Home : News : Blog : Technical : 12 : Authentication Deep Defense

Tuesday, January 19, 2010

Authentication and "Defense-in-Depth"
by Jose Jimenez, Anakam Sr. Director, Systems Engineering

In all successful data security systems, the goal of the organization should be to combine multiple authentication strategies with the right combination of enterprise security solutions to better assure the organization that the user on the opposite end of the online transaction is the person the company expects to be executing that specific transaction. 

Authentication is only one component of an overall defense-in-depth strategy where an organization deploys an integrated multi-layered program (and related technologies) for optimal protection. However, strategies and technologies that protect an organization against an attack that exploits errors and weaknesses will be much less effective if someone can pretend to be a legitimate user. The reverse is also true: if an application is not properly written and is vulnerable to cross-site scripting (XSS), session hijacking, and SQL injections, then multi-factor authentication will not be as valuable in mitigating overall online fraud.
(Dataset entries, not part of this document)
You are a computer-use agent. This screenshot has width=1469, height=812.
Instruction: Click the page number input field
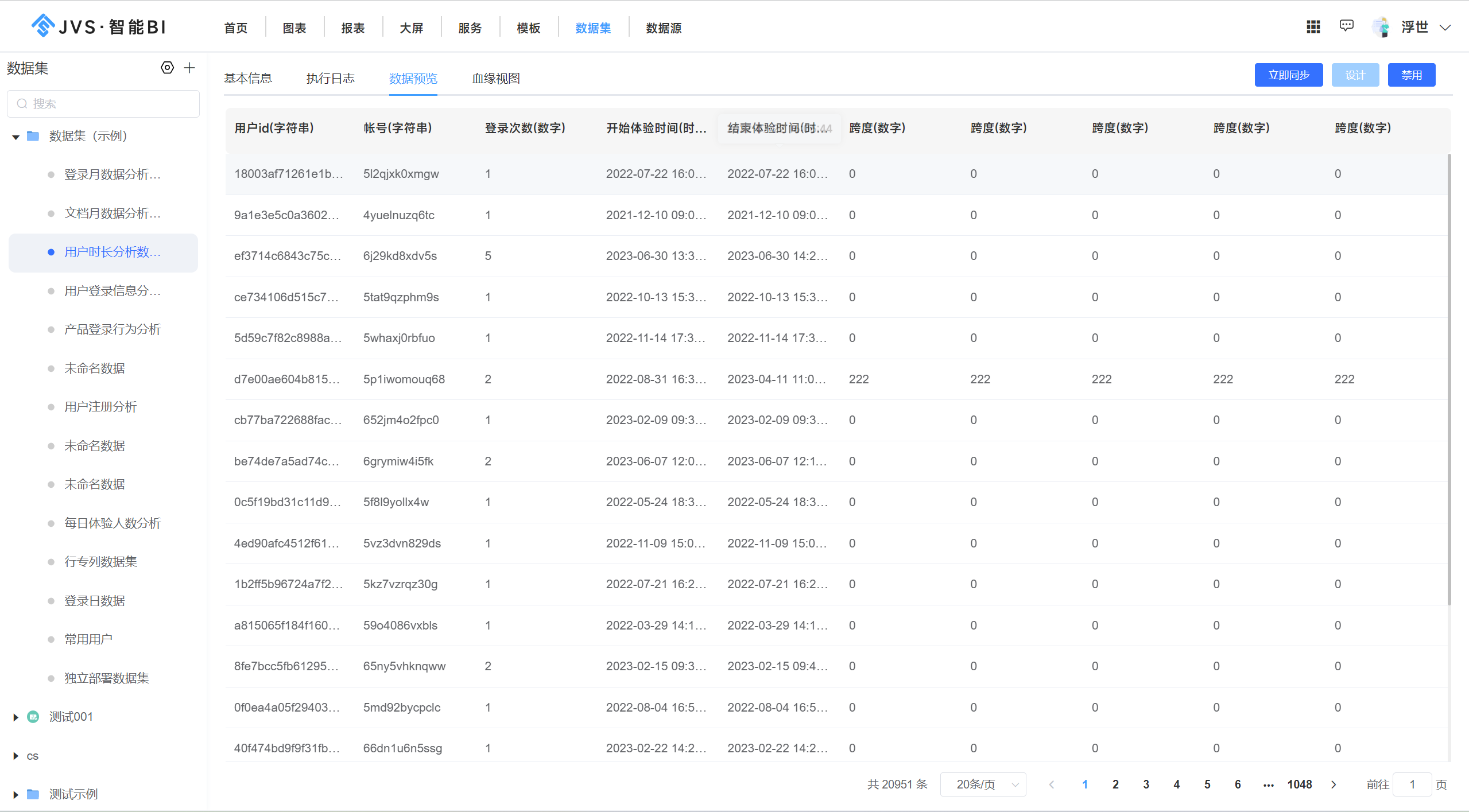[x=1413, y=784]
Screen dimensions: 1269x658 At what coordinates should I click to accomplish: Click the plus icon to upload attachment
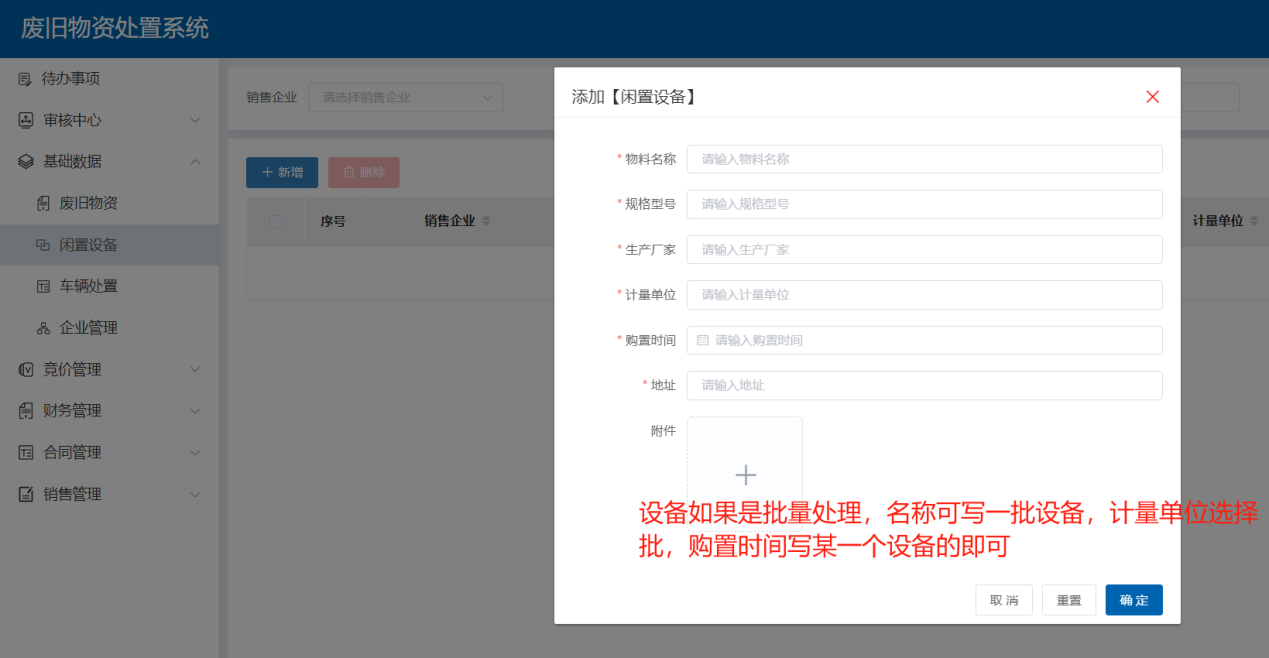coord(745,474)
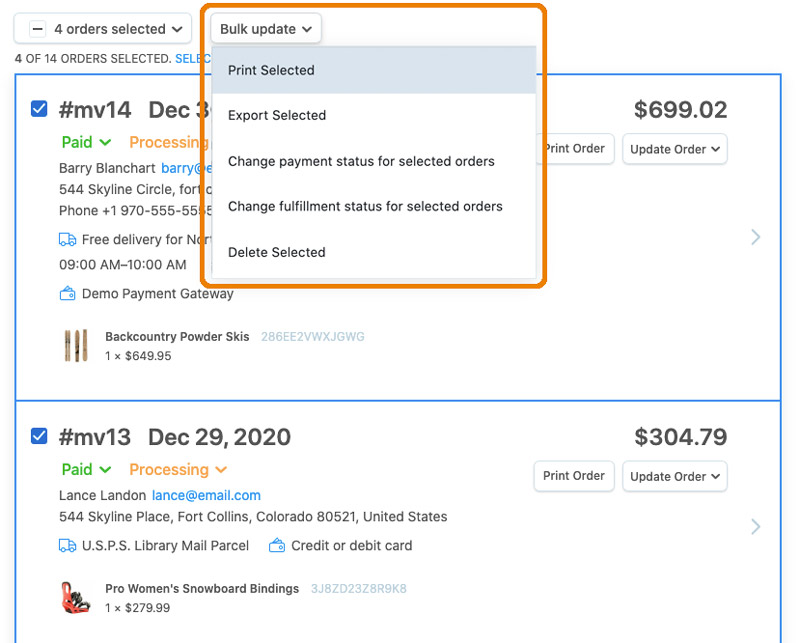Click Print Order button for order #mv13

click(573, 476)
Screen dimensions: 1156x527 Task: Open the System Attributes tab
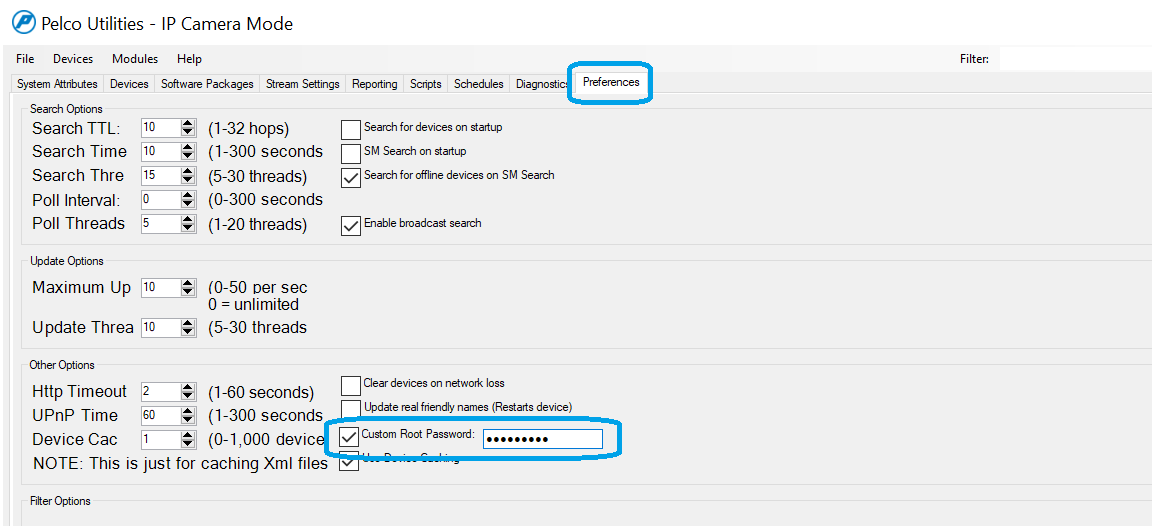pyautogui.click(x=57, y=84)
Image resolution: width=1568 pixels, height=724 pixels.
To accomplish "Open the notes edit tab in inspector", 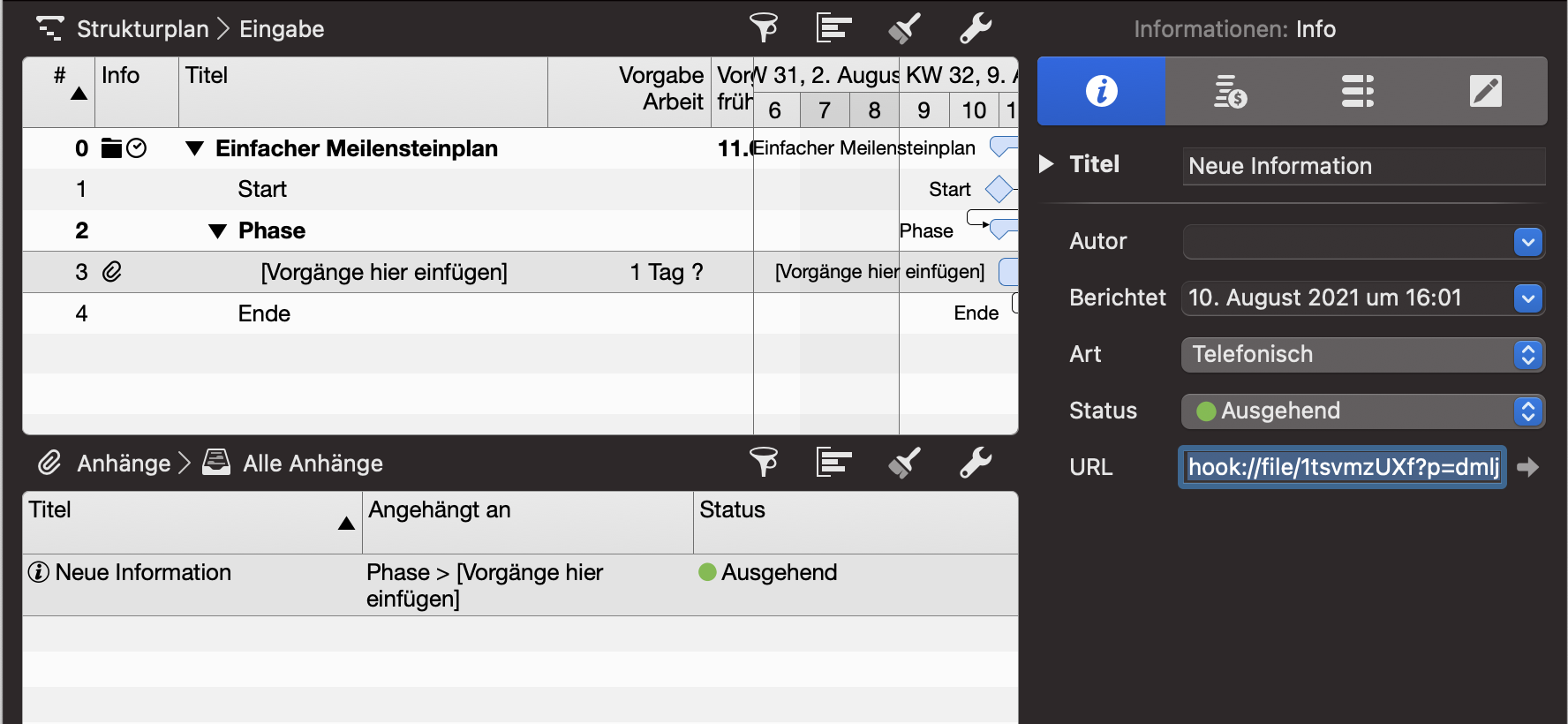I will click(x=1485, y=91).
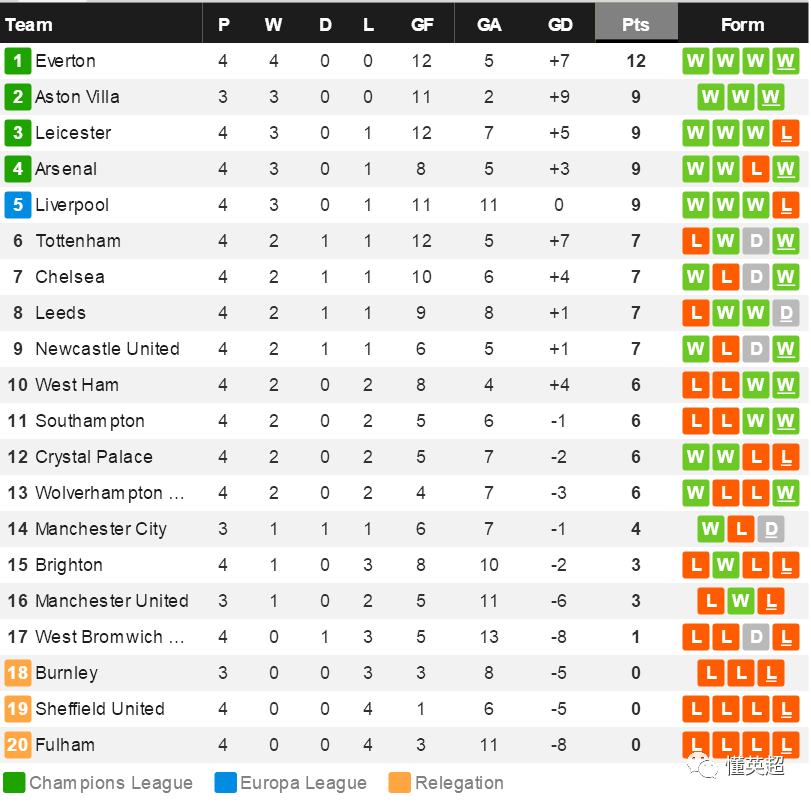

Many organizations have already invested time and resources into various technology solutions that help increase the security and risk mitigation posture of the enterprise. Adding functionalities like strong two-factor authentication with security information management (SIM) appliances and systems, sometimes called security information and event management (SIEM), can help organizations in their goal of collecting data for further analysis of security events and detecting malicious activity.

This additional layer of forensic information from authentication logs can be used in different ways. One would be for a cross correlation of known bad IP address that are attacking the enterprise firewall or application. If the enterprise has flagged an IP address that has performed suspicious actions such as a denial of service attack (DoS - DDoS) and a particular IP address is the same as that of users who are authenticating to the portal, the organization would be able to report this and raise a security event or alert for further investigation for proper controls and restrictions. If an organization has access to a set list of global “known bad IP addresses” gathered from security organizations that offer this as a paid service, this IP address list can be cross correlated with internal authentication logs and therefore provide higher levels of assurance that an organization’s portal users are not fraudsters. 

Including authentication as part of a strong Data Loss Prevention (DLP) process can help organizations have better control of the type of data that is leaving the organization and who is accessing this data. Organizations must discover, monitor, and protect all PII. Disk encryption, host intrusion detection and prevention, end-point protection, anti-virus, firewalls, network-access controls, and many more of the most commonly used security solutions will not be as valuable to the organization if the authentication process is based on just username and password because with weak authentication attackers can bypass security measures by pretending to be legitimate users.